Na última semana, a empresa de biotecnologia Colossal Biosciences divulgou uma notícia surpreendente: o nascimento de três filhotes criados em laboratório a partir da engenharia genética de lobos-cinzentos modernos e fragmentos de DNA extraídos de fósseis. A proposta seria trazer de volta o temido lobo-terrível, extinto há mais de 10 mil anos.
Apesar do avanço científico, muitos especialistas questionam se essa é, de fato, a melhor forma de usar uma tecnologia tão potente. Para eles, o problema não está na técnica em si, mas no propósito.
A desextinção levanta questionamentos éticos importantes
A chamada desextinção consiste no uso de biotecnologia para recriar espécies que desapareceram da natureza. Embora pareça algo saído de um filme de ficção científica, ela já é tecnicamente possível. No entanto, é essencial pensar sobre o impacto disso no presente.
Os especialistas pontuam que os animais recriados dificilmente voltariam ao seu habitat natural. Isso porque o ambiente de hoje é totalmente diferente daquele em que o lobo-terrível viveu. Além disso, não sabemos como esses seres se comportariam, nem quais efeitos causariam em outros ecossistemas.
Por isso, muitos estudiosos consideram esse projeto um risco, além de questionarem o que exatamente está sendo trazido de volta. “São lobos-cinzentos com modificações genéticas. Não podemos afirmar com certeza que são lobos-terríveis de verdade”, afirmou Corey Bradshaw, professor de Ecologia Global.
Colossal Biosciences usa mesma técnica aplicada em transplantes entre espécies
Ainda que o foco da Colossal Biosciences esteja em reviver animais extintos, as técnicas utilizadas por seus cientistas têm aplicações muito mais urgentes. A mesma engenharia genética empregada nesse projeto é usada, por exemplo, no desenvolvimento do xenotransplante – transplante de órgãos entre espécies diferentes.

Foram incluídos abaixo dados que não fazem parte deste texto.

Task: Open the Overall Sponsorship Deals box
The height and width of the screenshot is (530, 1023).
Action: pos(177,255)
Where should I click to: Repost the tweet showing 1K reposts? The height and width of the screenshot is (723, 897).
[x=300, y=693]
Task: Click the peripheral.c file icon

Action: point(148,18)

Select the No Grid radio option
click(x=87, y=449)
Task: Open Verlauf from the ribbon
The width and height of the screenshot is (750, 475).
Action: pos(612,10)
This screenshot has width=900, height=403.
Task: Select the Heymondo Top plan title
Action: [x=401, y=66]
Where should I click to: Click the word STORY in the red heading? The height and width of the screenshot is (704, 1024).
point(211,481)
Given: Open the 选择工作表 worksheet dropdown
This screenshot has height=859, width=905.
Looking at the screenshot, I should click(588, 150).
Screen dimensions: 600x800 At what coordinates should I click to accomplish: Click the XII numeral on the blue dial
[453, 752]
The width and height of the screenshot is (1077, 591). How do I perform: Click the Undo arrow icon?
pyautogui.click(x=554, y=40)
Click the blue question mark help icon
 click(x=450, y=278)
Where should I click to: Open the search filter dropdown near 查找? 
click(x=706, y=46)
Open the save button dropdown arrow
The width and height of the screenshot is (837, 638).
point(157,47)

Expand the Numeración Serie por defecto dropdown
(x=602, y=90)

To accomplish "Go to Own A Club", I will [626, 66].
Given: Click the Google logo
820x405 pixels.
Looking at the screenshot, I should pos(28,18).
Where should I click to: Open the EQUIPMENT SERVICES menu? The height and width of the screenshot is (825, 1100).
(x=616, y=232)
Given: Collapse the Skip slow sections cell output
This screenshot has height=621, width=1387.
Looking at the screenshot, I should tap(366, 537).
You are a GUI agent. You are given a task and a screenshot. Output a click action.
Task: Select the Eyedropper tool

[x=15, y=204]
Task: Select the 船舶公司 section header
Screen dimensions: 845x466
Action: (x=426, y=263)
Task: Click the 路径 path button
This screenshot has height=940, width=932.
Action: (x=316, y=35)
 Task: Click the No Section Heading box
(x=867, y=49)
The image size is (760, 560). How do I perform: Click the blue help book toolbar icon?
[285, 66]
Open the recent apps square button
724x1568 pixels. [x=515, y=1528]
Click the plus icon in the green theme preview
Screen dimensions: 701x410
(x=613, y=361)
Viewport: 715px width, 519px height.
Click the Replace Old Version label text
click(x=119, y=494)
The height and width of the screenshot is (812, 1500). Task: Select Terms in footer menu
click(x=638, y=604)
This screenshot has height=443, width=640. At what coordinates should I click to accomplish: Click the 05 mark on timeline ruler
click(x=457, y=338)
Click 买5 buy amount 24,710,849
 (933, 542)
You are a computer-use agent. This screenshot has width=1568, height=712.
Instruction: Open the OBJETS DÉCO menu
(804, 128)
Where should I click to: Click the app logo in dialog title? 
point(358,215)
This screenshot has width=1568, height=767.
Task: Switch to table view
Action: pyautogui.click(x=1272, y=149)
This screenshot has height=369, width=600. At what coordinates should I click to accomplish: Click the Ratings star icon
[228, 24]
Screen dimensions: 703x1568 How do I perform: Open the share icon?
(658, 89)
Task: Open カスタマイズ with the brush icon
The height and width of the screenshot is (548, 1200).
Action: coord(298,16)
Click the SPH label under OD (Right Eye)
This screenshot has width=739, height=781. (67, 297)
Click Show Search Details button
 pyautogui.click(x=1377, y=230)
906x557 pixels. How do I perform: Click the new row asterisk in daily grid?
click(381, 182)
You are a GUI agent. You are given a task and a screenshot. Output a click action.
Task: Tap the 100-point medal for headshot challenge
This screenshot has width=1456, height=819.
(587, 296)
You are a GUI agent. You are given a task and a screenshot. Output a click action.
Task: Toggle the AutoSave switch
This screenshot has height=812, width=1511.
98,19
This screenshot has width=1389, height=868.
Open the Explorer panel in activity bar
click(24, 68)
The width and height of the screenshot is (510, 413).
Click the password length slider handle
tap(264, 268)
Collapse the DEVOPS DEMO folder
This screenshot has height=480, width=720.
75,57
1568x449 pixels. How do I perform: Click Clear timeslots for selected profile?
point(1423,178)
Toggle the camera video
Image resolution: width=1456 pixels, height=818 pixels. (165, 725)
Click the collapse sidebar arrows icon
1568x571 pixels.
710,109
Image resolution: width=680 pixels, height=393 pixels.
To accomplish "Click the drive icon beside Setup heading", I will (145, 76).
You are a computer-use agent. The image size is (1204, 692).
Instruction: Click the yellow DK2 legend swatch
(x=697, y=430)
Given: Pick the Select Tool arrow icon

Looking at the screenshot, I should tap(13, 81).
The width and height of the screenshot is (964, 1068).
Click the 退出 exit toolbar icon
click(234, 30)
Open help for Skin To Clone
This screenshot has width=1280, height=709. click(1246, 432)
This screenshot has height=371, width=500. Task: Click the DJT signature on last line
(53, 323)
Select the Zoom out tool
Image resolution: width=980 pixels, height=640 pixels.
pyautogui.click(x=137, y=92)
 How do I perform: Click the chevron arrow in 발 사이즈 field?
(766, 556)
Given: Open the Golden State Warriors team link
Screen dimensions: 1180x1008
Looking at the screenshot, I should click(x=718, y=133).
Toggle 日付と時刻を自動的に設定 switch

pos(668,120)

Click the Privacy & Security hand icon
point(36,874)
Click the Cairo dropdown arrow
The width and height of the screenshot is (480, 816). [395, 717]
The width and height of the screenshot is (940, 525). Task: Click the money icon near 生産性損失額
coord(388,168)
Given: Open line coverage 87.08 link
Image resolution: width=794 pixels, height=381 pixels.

Mayana Zatz, geneticista brasileira, é uma das pesquisadoras que trabalha com porcos geneticamente modificados para a doação de órgãos compatíveis com seres humanos. Ela explica que, nesse processo, os genes que causariam rejeição são eliminados, aumentando as chances de sucesso no transplante.
Nesse sentido, embora a desextinção seja um feito científico notável, a comunidade científica tem defendido que o uso dessas ferramentas pode (e deve) priorizar o bem-estar humano.
Especialistas defendem mais responsabilidade no uso da tecnologia
Outro ponto levantado é a falta de transparência. Os dados da pesquisa não foram publicados em revistas científicas, nem revisados por outros pesquisadores da área. Para o paleogeneticista Nic Rawlence, os animais gerados pela empresa representam um híbrido entre duas espécies distintas, já que o lobo-terrível original pertence a um gênero diferente do lobo-cinzento.
Portanto, embora o projeto desperte curiosidade e até entusiasmo em algumas pessoas, ele carrega uma série de dilemas que não podem ser ignorados. Como lembra Mayana, “se tivéssemos recursos infinitos, tudo bem. Mas com tantas doenças e desafios urgentes, talvez reviver espécies extintas não devesse ser prioridade.”